Poop: A Natural History of the Unmentionable
- Author: Nicola Davies
- Illustrator: Neal Layton
- Language: English
- Genre: Children's literature
- Publisher: Candlewick
- Publication date: 3 August 2004
- Publication place: United Kingdom
- Media type: Print (hardcover)
- Pages: 64
- ISBN: 978-0-7636-2437-8
- Dewey Decimal: 573.4/9 22
- LC Class: QP159 .D38 2004

= Poop (picture book) =

2004 British children's book

Poop: A Natural History of the Unmentionable is a children's book about (animal) feces, written by Nicola Davies and illustrated by Neal Layton. The book gives info about the nature, production, variety, and manifold uses of animal poop. The book analyzes styles, sizes, uses, and smells of animal poop. It is an instructional guide on bathroom self-reliance.

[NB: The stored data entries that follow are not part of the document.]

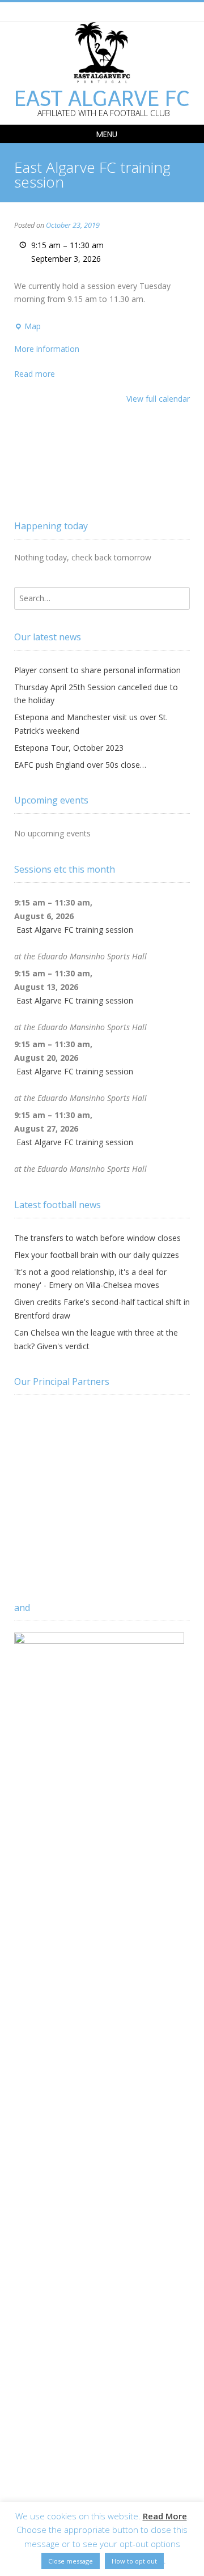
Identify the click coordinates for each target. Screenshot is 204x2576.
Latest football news (57, 1204)
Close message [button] (70, 2561)
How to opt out (134, 2561)
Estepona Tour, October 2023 (69, 747)
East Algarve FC (102, 98)
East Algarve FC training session (74, 929)
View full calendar (158, 398)
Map (27, 327)
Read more (34, 373)
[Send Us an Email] (88, 11)
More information (46, 348)
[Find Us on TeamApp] (114, 11)
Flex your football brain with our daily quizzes (96, 1254)
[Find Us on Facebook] (101, 11)
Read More (165, 2516)
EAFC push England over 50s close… (80, 764)
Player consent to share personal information (97, 670)
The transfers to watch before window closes (97, 1237)
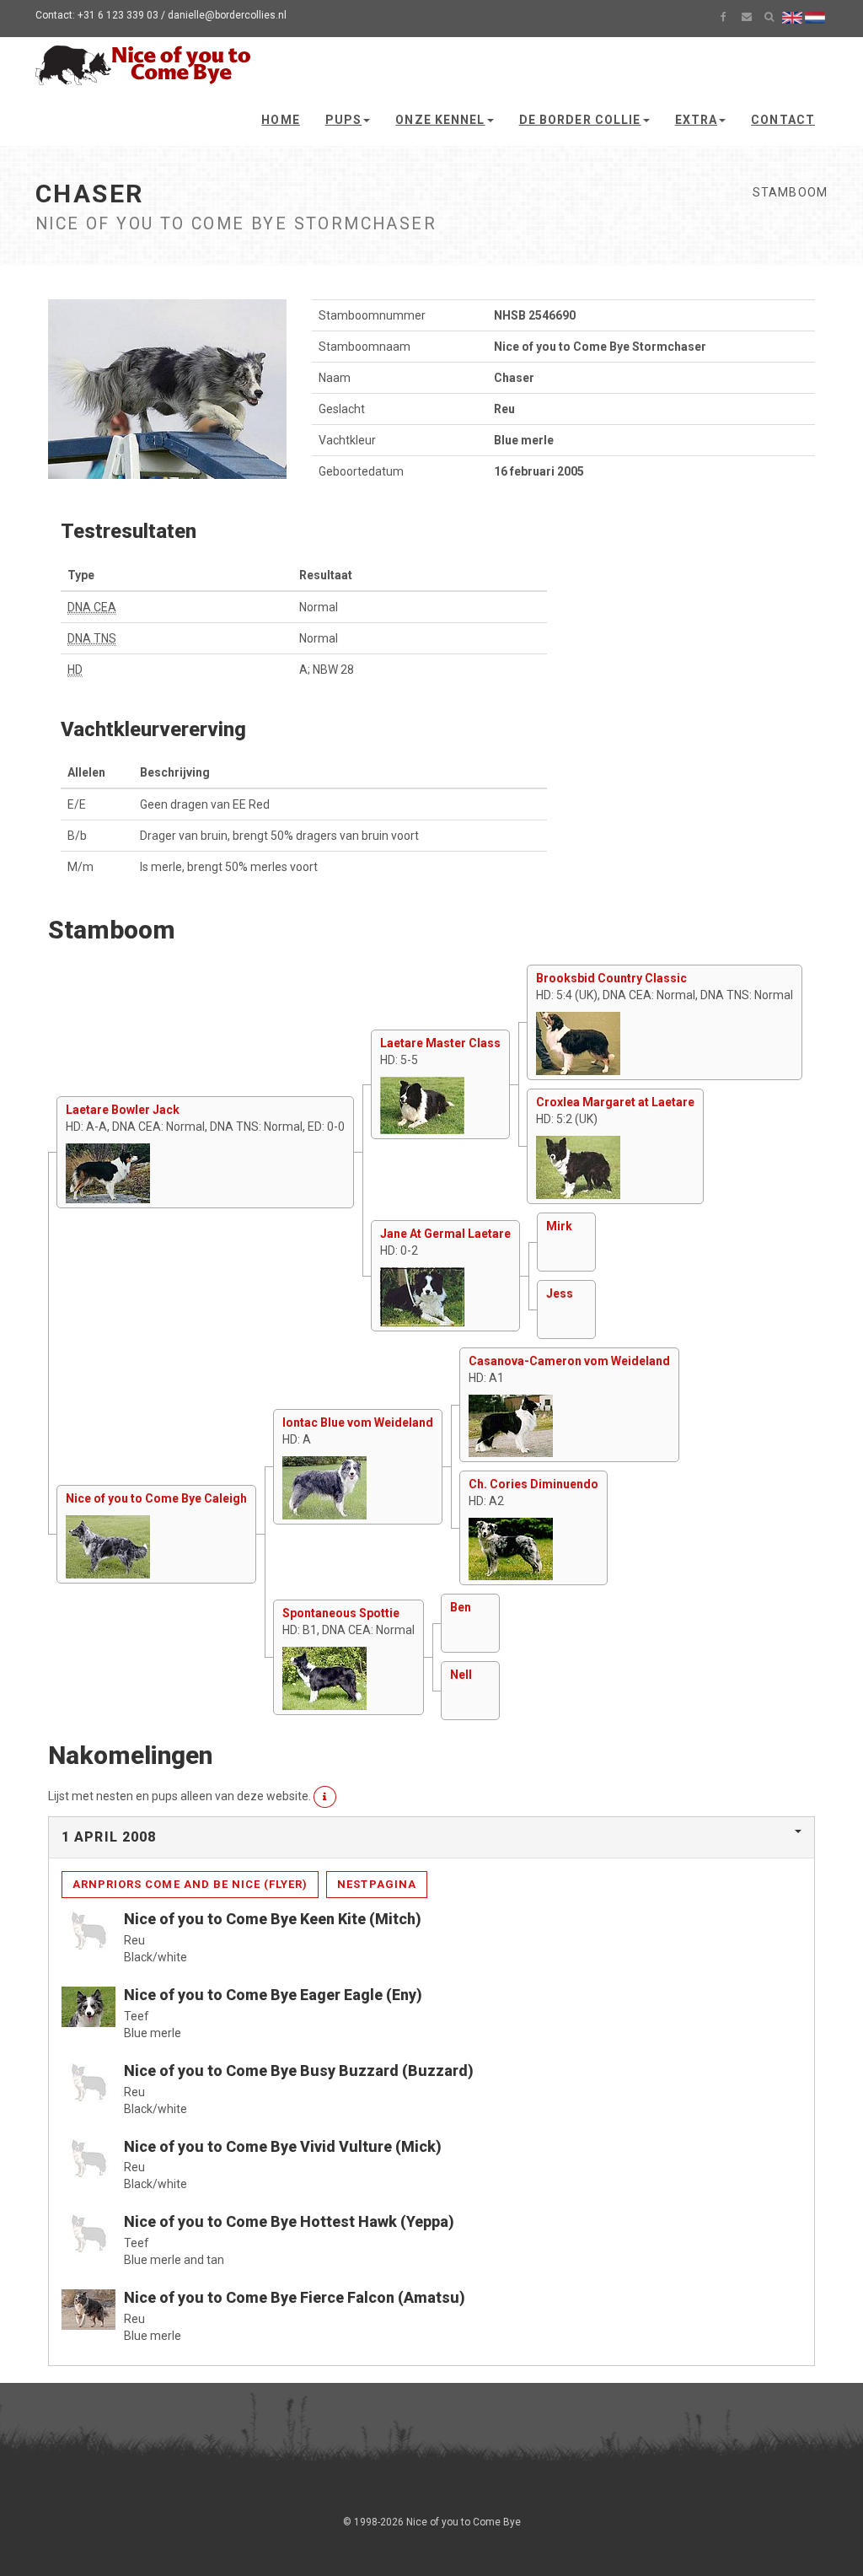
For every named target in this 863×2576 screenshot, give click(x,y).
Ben (460, 1607)
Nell (461, 1674)
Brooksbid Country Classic (611, 978)
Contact (783, 119)
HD (75, 669)
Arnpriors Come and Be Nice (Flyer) (190, 1884)
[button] (325, 1797)
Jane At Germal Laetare (445, 1233)
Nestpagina (376, 1884)
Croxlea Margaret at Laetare (615, 1102)
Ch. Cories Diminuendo (533, 1484)
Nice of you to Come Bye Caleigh (156, 1498)
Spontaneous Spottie (340, 1613)
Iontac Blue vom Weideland (357, 1422)
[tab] (431, 1837)
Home (280, 119)
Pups (343, 119)
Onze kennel (440, 119)
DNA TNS (91, 638)
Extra (696, 119)
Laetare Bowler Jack (123, 1109)
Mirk (559, 1226)
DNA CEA (91, 607)
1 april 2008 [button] (109, 1837)
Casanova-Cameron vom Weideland (569, 1361)
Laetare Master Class (440, 1043)
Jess (559, 1293)
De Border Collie (580, 119)
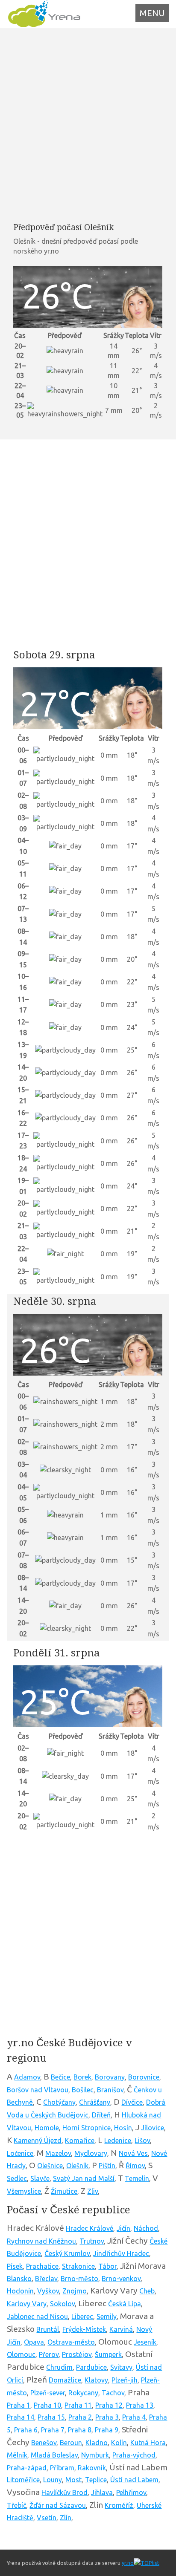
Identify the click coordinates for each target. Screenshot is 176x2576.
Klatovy (96, 2380)
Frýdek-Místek (84, 2329)
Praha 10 (47, 2405)
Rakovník (92, 2468)
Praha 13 (139, 2405)
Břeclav (46, 2278)
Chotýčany (59, 2102)
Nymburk (95, 2455)
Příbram (62, 2468)
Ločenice (20, 2153)
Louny (52, 2480)
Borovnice (143, 2077)
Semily (107, 2316)
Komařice (79, 2140)
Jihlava (102, 2492)
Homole (47, 2128)
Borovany (110, 2077)
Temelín (137, 2178)
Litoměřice (23, 2480)
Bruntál (47, 2329)
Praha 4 (134, 2417)
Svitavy (121, 2367)
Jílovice (152, 2128)
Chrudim (59, 2367)
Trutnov (91, 2241)
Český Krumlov (67, 2253)
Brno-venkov (121, 2278)
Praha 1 (18, 2405)
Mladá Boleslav (54, 2455)
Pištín (107, 2165)
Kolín (119, 2442)
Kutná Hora (148, 2442)
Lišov (142, 2140)
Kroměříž (119, 2505)
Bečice (60, 2077)
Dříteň (101, 2115)
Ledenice (117, 2140)
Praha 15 (51, 2417)
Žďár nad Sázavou (57, 2505)
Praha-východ (133, 2455)
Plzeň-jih (124, 2380)
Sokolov (62, 2304)
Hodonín (20, 2291)
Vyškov (48, 2291)
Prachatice (42, 2266)
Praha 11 (78, 2405)
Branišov (110, 2090)
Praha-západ (27, 2468)
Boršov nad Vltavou (37, 2090)
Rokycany (83, 2393)
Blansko (19, 2278)
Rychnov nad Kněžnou (41, 2241)
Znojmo (74, 2291)
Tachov (113, 2393)
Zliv (92, 2191)
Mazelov (58, 2153)
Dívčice (132, 2102)
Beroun (71, 2442)
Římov (135, 2165)
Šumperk (108, 2354)
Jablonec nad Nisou (37, 2316)
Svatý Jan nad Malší (83, 2178)
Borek (82, 2077)
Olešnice (50, 2165)
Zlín (65, 2517)
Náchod (146, 2228)
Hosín (123, 2128)
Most (73, 2480)
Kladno (96, 2442)
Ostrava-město (71, 2342)
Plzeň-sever (47, 2393)
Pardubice (91, 2367)
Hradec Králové (89, 2228)
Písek (15, 2266)
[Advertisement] (88, 125)
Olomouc (21, 2354)
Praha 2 (80, 2417)
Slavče (40, 2178)
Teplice (96, 2480)
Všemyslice (24, 2191)
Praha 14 (20, 2417)
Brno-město (79, 2278)
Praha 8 (79, 2430)
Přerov (49, 2354)
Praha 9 (106, 2430)
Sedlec (17, 2178)
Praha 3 (107, 2417)
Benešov (43, 2442)
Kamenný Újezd (38, 2140)
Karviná (121, 2329)
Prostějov (76, 2354)
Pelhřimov (131, 2492)
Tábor (107, 2266)
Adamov (27, 2077)
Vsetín (46, 2517)
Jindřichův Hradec (121, 2253)
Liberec (82, 2316)
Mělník (17, 2455)
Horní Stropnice (86, 2128)
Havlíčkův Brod (64, 2492)
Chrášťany (94, 2102)
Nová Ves (133, 2153)
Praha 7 (53, 2430)
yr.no (128, 2563)
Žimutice (64, 2191)
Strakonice (78, 2266)
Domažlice (65, 2380)
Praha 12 (109, 2405)
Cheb (147, 2291)
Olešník (77, 2165)
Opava (34, 2342)
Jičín (123, 2228)
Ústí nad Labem (134, 2480)
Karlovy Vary (27, 2304)
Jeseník (145, 2342)
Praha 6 (26, 2430)
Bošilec (83, 2090)
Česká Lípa (124, 2304)
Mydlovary (90, 2153)
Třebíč (16, 2505)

It tells how naturalists study poop to determine animal diets and how paleontologists analyze fossilized poop to learn about prehistoric animals.

==Reception==
A Kirkus Reviews review says, "Though Layton's crudely drawn cartoon illustrations provide more jocular side commentary than actual information, this breezy introduction will give young readers with a certain tolerance for (or attraction to) the yuckier side of natural history the scoop on poop—at least in the animal kingdom." Betty Carter of Horn Book Magazine reviewed the book saying, "Playful, but filled with information, scientific work, and helpful maps and diagrams, this book takes poop out of the sewers and into the scientific community where it belongs." Blair Christolon, of School Library Journal, commented, "For nonfiction readers who have difficulty finding something of interest to read, this book is sure to catch their attention."